Mullen: Pakistan spy service sanctioned journalist’s murder

It is not turning out to be a good day for Pakistan in Washington.

This morning the Washington Post ran a front-page investigation into allegations by Pakistan's nuclear godfather A.Q. Khan that North Korea bribed Pakistani generals for nuclear technology.

Then this afternoon, the top U.S. military officer, Adm. Mike Mullen, chairman of the joint chiefs of staff, said flat out that the U.S. government believes Pakistan's spy agency, the Directorate for Inter-Services Intelligence, or ISI, sanctioned the assassination of Pakistani journalist Syed Saleem Shahzad.
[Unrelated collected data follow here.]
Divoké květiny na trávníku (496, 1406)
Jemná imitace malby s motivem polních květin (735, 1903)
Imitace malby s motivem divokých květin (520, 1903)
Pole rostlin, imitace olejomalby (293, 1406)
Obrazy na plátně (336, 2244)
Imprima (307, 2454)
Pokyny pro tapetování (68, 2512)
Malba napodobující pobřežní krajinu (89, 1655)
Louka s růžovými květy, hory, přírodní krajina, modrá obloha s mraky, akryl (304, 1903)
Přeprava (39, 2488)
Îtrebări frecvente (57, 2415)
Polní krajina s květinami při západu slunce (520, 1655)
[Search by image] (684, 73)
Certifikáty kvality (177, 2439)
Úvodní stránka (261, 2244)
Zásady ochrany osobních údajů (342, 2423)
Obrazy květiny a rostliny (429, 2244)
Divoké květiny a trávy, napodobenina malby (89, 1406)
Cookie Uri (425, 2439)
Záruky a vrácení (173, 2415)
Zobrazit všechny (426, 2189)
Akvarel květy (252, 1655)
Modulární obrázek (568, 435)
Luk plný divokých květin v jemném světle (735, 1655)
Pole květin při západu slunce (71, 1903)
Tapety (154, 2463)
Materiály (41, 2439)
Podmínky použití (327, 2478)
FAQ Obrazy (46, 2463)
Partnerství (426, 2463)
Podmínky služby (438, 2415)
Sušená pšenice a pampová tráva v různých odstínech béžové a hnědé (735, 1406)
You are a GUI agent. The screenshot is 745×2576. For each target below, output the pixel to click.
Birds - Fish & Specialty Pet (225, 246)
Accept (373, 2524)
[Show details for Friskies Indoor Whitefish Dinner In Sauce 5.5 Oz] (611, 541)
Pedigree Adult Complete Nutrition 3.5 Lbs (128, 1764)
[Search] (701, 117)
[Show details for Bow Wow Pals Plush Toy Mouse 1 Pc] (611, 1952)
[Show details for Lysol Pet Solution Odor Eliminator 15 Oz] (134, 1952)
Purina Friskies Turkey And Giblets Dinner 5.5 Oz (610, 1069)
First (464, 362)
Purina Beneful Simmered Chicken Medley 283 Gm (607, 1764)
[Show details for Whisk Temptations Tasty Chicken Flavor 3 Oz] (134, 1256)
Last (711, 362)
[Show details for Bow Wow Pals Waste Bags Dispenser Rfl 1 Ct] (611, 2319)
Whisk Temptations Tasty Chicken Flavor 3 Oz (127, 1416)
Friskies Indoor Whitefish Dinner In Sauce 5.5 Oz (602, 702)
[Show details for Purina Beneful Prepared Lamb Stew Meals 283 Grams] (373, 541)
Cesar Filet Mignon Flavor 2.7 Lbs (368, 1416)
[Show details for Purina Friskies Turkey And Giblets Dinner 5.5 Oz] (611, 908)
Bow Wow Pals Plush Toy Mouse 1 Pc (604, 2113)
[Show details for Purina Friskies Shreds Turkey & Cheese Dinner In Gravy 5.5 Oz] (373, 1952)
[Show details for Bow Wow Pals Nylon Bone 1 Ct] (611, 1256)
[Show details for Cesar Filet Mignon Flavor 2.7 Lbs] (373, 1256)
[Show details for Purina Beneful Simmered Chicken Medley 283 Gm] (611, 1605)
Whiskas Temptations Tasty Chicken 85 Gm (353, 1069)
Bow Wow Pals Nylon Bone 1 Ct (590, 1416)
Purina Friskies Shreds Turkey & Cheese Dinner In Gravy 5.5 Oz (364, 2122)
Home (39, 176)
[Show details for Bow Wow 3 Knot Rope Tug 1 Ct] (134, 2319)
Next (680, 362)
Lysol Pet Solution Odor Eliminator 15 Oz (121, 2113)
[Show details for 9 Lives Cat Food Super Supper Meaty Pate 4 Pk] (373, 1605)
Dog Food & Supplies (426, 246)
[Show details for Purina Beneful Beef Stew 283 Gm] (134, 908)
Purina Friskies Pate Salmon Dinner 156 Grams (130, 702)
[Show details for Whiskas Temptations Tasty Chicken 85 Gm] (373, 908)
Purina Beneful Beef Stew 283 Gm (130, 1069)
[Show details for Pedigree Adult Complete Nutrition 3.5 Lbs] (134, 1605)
Shahzad, 41, former Pakistan bureau chief for Asian Times Online, was found murdered May 31, days after he reported that a May 22 attack on a Pakistani naval port near Karachi was linked to al Qaeda's penetration of Pakistan's navy.

The New York Times reported Tuesday that U.S. officials believed Pakistan's intelligence services ordered Shahzad's killing. But the U.S. officials cited in the piece were unnamed.

Today, however, Mullen made the allegation on the record, as National Journal's Yochi Dreazen reports:

"It was sanctioned by the government," Mullen told journalists in Washington today, Dreazen writes. "I have not seen anything to disabuse that the government knew about it."

Mullen's observation is especially noteworthy, since he's perhaps the U.S. official who has forged the closest rapport with Pakistan's powerful Army chief Gen. Ashraf Parvez Kayani. (Pakistan's ISI is a division of the military.)